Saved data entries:
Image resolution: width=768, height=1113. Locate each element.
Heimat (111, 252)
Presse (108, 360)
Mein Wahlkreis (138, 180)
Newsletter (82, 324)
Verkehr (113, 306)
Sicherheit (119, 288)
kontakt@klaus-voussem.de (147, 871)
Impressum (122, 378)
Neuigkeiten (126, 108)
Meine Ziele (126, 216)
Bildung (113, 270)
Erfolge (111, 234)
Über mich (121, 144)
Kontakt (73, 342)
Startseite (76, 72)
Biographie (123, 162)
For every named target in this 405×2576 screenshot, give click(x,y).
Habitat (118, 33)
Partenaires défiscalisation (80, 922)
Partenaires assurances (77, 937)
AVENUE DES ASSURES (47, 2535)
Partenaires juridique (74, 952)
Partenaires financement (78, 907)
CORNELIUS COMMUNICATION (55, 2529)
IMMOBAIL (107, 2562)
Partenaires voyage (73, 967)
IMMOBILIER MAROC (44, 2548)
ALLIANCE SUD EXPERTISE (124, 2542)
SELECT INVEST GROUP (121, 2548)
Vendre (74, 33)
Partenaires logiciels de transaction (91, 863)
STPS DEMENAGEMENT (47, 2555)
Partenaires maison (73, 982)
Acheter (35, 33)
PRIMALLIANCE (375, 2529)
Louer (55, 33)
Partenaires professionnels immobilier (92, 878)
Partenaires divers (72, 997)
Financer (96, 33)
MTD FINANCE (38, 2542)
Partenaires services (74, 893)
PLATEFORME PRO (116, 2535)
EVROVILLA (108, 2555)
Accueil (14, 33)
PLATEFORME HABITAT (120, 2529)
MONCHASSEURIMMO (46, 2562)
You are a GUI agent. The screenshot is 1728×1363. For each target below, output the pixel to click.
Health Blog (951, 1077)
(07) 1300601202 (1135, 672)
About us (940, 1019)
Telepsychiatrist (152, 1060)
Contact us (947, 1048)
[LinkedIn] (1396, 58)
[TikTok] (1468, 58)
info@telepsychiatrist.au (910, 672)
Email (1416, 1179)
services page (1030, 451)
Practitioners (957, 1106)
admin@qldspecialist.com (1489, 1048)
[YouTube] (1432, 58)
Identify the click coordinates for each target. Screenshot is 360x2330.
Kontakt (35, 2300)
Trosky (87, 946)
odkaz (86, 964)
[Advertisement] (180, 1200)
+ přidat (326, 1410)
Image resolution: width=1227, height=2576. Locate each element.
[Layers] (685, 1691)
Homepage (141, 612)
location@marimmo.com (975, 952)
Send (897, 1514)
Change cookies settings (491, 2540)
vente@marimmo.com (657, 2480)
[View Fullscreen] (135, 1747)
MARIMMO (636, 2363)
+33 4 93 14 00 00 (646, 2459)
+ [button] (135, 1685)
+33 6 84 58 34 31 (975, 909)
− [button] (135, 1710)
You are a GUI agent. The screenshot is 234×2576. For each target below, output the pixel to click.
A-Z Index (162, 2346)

What is required
Your answer should consist only of the lines from the one with "Identify the click" through the last line of the entries above, retyped exactly.

Your response
Identify the click coordinates for each target. Screenshot is 360x2330.
Kontakt (35, 2300)
Trosky (87, 946)
odkaz (86, 964)
[Advertisement] (180, 1200)
+ přidat (326, 1410)
Image resolution: width=1227, height=2576. Locate each element.
[Layers] (685, 1691)
Homepage (141, 612)
location@marimmo.com (975, 952)
Send (897, 1514)
Change cookies settings (491, 2540)
vente@marimmo.com (657, 2480)
[View Fullscreen] (135, 1747)
MARIMMO (636, 2363)
+33 4 93 14 00 00 (646, 2459)
+ [button] (135, 1685)
+33 6 84 58 34 31 (975, 909)
− [button] (135, 1710)
You are a GUI agent. The screenshot is 234×2576. For each target below, output the pixel to click.
A-Z Index (162, 2346)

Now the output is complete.